Watermelon

The closer I get to exams, the more food-oriented my blog titles become. I won’t lie, it has to do with the fact that I’m a big eater anyway, and so much more so when it comes to exams. Thankfully I still have Jillian Michaels to keep me thin.

The Boyfriend has observed that my food cravings are incredibly specific. Yesterday they included ham and cheese toasties, and oatmeal and raisin CHEWY (I can’t impress how important the texture is) cookies. Today I have worked my way through McDonalds Big Mac – which I 100% do not advertise to anyone, because I thoroughly dislike them as a corporation, but I cannot help myself from craving their hamburgers – chocolate and cherry milkshake and cheese and bacon filled potato skins, up to now.

Which is stupid, because Moroccan food is so amazing. Tagine is one of my favourite dishes, and is typically beef or chicken with a vegetable, slow cooked until very tender and then just served in it’s own sauce with bread. Aside from various tagines, Moroccans are famed for Harira soup (which I am daily informed isn’t soup, even though that is the only possible description) couscous with assorted vegetables and amazing sweetened onions or pumpkin (which Madame Halima insists on calling ‘l’alloween’) and khlia, which is salted, potted meat, which is a decent Muslim equivalent of bacon, served fried up with eggs.

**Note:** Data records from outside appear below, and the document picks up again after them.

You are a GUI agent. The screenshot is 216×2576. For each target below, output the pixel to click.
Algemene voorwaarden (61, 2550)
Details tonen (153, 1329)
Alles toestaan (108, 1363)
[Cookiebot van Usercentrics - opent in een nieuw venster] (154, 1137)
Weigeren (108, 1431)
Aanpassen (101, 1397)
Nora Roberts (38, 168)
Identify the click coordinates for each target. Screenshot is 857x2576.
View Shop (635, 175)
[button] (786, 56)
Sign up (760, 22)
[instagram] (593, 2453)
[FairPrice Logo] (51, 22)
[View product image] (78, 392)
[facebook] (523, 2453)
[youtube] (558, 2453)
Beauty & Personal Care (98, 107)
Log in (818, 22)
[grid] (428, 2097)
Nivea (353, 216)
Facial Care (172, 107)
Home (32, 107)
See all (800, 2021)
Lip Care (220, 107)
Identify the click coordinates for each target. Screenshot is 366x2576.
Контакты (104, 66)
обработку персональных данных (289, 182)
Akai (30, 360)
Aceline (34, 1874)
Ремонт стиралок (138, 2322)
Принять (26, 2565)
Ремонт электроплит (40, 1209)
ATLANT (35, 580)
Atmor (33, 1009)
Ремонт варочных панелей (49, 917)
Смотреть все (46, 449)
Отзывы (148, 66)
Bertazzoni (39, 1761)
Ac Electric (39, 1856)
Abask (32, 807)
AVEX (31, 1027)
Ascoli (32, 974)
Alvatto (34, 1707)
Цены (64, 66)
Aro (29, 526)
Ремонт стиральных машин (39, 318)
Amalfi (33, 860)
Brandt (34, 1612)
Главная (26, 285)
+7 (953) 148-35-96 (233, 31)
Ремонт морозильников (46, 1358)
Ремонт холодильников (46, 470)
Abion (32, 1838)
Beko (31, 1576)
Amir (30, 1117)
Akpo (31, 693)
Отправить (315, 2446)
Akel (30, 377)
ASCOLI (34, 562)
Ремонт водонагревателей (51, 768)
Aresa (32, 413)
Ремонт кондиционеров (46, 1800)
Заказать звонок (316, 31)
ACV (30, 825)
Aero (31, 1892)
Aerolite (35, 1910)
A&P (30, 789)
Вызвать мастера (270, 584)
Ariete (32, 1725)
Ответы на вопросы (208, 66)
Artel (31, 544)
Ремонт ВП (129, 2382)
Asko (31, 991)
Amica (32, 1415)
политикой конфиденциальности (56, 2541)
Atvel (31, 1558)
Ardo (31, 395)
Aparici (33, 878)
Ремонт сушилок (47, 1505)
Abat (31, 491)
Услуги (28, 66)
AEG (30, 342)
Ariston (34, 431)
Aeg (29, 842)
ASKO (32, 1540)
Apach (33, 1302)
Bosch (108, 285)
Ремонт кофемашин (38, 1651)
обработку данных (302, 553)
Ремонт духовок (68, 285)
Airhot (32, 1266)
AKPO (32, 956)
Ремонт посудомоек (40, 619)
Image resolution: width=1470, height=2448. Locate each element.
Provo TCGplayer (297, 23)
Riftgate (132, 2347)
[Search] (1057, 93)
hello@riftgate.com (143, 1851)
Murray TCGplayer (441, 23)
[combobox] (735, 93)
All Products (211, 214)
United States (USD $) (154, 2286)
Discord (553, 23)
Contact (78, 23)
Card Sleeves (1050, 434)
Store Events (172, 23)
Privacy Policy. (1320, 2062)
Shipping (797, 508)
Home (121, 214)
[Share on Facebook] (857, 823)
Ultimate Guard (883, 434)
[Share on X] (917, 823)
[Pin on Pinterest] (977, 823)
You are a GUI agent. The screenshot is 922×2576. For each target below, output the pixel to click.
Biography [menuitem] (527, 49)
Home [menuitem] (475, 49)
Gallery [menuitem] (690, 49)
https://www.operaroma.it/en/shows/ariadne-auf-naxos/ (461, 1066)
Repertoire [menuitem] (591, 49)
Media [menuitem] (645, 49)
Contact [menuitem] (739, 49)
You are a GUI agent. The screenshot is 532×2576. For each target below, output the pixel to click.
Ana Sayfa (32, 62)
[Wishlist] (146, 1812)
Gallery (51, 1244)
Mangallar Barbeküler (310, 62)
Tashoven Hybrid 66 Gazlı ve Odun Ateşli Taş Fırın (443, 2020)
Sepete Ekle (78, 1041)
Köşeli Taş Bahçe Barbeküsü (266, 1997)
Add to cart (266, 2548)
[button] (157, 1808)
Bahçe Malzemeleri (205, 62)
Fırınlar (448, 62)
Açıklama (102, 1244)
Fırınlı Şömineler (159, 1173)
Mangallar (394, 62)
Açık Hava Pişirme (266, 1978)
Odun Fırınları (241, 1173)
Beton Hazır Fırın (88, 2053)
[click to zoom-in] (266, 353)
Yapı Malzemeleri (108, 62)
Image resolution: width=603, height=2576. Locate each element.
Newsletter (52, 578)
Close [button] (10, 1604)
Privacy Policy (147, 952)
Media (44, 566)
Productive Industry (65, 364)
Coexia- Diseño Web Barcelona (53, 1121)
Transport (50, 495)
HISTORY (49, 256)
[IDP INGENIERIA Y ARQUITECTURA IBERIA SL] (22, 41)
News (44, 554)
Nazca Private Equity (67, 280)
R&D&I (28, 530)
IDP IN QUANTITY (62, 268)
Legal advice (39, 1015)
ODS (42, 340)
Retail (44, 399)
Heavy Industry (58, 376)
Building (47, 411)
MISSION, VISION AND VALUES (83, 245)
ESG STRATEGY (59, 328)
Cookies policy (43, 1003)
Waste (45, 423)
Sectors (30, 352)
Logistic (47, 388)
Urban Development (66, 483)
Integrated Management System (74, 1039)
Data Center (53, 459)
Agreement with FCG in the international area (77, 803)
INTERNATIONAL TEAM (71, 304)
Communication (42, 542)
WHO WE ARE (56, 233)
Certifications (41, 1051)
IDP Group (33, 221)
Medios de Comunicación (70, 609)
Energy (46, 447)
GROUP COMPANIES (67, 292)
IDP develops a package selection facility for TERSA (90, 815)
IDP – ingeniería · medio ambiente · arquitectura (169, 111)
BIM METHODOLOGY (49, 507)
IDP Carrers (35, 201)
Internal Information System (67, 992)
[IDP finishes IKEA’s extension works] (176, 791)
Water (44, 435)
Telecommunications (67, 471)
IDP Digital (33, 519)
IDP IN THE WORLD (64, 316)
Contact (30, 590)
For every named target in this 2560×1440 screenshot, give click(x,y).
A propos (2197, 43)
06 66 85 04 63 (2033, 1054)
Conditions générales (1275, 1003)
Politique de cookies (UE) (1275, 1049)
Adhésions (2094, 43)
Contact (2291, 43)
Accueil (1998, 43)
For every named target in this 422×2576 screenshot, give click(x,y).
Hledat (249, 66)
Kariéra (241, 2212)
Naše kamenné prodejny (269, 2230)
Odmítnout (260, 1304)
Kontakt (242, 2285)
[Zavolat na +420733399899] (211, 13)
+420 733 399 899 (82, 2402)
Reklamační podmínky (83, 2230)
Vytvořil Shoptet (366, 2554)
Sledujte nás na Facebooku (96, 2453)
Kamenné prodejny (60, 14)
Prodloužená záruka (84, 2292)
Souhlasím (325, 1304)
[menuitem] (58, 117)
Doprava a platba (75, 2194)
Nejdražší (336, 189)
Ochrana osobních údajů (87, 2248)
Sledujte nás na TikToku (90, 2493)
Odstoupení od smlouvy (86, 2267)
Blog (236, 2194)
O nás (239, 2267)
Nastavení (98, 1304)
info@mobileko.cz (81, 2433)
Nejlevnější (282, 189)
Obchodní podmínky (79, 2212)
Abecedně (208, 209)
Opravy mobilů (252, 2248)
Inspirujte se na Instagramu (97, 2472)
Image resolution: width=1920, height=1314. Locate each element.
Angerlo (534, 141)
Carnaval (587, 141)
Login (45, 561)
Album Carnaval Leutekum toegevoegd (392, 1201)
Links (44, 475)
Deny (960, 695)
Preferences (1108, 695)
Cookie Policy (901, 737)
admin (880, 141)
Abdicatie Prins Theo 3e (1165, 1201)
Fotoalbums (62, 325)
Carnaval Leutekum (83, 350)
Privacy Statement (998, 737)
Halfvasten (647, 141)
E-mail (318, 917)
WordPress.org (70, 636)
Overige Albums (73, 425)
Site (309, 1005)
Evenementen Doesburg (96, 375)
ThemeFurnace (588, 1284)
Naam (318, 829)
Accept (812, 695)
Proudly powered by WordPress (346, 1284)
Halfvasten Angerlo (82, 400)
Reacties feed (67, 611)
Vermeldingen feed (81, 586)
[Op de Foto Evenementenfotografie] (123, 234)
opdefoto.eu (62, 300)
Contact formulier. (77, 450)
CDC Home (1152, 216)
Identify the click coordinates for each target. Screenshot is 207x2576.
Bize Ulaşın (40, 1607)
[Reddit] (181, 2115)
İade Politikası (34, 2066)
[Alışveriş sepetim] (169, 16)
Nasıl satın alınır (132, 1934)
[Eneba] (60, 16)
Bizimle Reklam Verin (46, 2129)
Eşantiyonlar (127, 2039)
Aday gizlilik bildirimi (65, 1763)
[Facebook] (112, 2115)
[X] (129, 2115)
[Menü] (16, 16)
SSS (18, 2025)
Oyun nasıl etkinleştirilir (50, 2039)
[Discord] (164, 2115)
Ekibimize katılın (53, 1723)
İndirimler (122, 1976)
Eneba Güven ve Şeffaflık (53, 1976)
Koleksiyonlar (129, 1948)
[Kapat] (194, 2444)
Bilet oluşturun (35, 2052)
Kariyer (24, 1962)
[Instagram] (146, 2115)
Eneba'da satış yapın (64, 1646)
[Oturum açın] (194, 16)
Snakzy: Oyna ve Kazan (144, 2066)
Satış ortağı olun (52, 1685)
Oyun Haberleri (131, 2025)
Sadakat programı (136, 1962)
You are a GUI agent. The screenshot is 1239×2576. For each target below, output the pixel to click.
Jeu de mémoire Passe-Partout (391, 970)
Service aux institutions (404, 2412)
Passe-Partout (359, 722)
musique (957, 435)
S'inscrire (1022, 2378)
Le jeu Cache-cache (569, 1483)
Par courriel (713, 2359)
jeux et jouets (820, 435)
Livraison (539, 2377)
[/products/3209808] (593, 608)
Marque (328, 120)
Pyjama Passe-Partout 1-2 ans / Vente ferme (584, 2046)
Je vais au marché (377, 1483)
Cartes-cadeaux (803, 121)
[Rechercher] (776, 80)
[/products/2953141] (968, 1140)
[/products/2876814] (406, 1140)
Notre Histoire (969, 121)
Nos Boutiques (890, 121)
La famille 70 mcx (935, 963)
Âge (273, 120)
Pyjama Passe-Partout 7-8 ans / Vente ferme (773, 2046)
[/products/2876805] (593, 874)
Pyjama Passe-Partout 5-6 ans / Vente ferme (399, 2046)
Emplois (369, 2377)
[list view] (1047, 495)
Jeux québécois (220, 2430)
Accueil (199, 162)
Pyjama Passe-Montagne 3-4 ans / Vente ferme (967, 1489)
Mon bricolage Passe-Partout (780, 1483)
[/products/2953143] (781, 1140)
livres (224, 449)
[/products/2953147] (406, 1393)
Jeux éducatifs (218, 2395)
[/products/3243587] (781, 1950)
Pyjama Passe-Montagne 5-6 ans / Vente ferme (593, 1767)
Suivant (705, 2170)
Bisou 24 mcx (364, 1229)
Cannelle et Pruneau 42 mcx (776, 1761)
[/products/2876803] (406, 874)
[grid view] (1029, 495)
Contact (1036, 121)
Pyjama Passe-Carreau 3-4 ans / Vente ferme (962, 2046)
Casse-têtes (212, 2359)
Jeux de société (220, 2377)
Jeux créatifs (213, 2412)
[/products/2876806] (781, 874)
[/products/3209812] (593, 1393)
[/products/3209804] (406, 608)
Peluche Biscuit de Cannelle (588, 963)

Also, it’s the season for amazing fruit. By which I mean the entire year is full of amazing fruit. Which brings me to the picture at the top. Because, you see, when Mr Aziz inquired as to how you say ‘Watermelon’ in English I told him. To which he literally replied ‘Ceci n’est pas un melon d’eau’. And if you’re both a linguist and a geek, you will totally understand.